Weekly Report 2021, July 12 - 18

2021-07-17 13:15:00

First week of work done. While there are bigger overarching goals for the role, this week I decided to dive right into PR review which looking at our growing open PR numbers needs more help.

Summing up the week in numbers, I closed 14 issues and 54 PRs, reviewed 9 PRs, and authored 6 own PRs. Don’t get too excited though about those numbers, the way CPython is developed, many changes start on the main branch, and then get backported to 3.10, and often also to 3.9. So some changes are tripled in those stats.

I still include them since they often need some trivial hand-holding that’s nevertheless required to merge them like reformatting the description on GitHub, putting relevant labels on, etc. More importantly, backports require some degree of care because code is different between feature branches. For example to backport the fix for BPO-40897 to the 3.9 branch I had to prepare the inspect.py code in that branch with GH-27193 to accept the backport without conflicts.

Finding balance

Additionally, some of PRs I chose in the first week were rather uncontroversial and trivial to merge. It’s psychological both for me and you. On my end I see the satisfying “Merged” purple on the PR, and on your end you can see that the wheels are turning. In time there will be more tricky changes I touch, sure, but I feel like I really need to avoid getting bogged down by some hard problem and letting it take up too much of my time.

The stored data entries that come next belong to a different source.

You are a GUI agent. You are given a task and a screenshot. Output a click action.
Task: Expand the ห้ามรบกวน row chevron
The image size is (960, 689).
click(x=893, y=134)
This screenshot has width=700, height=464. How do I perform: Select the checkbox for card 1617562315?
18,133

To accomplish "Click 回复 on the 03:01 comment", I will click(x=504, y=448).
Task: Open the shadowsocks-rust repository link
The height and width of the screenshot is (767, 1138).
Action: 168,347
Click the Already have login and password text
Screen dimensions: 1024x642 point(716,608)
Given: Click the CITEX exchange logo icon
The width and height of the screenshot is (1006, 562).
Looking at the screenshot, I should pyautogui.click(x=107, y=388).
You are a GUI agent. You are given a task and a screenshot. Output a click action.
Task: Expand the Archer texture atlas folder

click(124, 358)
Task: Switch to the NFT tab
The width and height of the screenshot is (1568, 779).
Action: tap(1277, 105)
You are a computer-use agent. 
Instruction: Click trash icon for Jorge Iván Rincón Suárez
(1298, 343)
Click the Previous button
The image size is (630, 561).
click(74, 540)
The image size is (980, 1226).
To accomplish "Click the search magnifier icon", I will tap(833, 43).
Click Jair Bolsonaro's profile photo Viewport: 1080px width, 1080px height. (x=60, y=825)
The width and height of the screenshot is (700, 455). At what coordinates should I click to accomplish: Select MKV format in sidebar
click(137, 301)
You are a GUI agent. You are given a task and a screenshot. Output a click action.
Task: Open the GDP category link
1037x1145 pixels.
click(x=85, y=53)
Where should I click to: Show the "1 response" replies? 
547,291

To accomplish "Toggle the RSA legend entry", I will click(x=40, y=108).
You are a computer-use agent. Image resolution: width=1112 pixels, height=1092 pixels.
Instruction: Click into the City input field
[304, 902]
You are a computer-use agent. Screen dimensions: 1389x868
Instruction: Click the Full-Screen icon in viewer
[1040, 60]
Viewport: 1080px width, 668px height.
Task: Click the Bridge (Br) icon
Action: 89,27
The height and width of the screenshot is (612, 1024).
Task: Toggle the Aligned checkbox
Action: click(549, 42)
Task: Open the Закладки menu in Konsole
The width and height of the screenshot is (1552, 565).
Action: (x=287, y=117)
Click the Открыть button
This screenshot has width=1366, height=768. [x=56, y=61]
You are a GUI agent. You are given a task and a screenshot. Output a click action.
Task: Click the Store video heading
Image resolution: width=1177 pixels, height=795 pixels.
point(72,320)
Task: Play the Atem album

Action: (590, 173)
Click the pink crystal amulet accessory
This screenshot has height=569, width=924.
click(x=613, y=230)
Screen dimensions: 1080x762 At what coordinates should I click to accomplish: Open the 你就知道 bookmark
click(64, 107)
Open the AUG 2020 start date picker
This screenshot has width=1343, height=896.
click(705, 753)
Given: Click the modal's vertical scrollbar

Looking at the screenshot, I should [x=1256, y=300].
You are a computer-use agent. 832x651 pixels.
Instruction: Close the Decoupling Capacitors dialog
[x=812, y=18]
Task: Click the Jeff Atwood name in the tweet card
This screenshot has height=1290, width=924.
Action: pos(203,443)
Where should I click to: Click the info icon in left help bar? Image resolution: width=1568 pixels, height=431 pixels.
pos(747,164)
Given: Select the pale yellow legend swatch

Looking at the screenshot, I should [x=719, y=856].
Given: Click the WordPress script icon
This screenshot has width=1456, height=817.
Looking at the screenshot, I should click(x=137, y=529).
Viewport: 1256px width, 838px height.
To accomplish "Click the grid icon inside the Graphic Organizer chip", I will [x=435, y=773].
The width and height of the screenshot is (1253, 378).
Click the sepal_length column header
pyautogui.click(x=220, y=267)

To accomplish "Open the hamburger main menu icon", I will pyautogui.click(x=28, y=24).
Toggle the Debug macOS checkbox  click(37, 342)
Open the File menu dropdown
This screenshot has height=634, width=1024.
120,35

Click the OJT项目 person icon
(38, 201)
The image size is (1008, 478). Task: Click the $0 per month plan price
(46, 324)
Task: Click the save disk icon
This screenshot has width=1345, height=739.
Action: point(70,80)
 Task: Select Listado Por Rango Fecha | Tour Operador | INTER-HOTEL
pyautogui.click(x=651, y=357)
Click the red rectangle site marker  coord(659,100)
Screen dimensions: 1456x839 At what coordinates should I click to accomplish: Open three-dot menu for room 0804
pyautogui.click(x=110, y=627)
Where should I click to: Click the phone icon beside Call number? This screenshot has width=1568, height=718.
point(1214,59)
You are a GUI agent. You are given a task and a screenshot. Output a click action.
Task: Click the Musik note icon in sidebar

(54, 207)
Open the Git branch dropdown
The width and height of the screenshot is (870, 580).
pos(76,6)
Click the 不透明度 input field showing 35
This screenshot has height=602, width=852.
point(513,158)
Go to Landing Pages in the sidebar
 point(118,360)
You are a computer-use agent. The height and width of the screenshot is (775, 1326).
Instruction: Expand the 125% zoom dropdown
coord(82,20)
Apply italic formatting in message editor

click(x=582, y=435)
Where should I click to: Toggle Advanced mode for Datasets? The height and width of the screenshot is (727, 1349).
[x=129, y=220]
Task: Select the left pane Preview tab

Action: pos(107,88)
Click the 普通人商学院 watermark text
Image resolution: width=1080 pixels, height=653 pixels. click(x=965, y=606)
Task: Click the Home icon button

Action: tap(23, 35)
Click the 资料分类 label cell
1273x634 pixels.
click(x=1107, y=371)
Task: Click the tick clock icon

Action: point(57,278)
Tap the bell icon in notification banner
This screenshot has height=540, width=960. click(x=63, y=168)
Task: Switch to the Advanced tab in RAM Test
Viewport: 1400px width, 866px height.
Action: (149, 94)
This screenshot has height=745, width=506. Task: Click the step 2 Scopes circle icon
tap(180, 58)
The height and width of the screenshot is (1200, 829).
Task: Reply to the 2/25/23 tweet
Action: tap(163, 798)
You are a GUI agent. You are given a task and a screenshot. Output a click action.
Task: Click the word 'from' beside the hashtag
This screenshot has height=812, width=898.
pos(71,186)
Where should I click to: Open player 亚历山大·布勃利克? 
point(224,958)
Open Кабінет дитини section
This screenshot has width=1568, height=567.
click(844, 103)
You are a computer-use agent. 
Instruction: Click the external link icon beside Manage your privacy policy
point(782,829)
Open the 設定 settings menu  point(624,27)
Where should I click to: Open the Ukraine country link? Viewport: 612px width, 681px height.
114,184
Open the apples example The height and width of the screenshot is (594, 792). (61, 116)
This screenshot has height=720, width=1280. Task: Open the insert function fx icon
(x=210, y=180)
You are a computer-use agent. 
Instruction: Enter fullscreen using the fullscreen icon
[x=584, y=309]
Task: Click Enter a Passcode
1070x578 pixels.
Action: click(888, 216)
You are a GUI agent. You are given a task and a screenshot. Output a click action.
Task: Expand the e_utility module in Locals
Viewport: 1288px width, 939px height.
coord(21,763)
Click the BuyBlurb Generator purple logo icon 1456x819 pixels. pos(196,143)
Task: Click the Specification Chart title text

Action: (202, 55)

At the same time sometimes coding is exactly the right solution to the problem. And often coding requires setup. Those are tasks that take time but don’t necessarily leave tangible artifacts. And I think visibility is key. So there’s some balance I think I’ll have to strike here. I’m starting with the weekly reports that include a detailed day-by-day log at the end if you’re interested.

Highlights

Two probably most interesting problems I faced with this week were magically failing test_httpservers on Azure Pipelines Windows 2019, and reviewing performance changes to Objects/stringlib/fastsearch.h (used for instance in bytes.find).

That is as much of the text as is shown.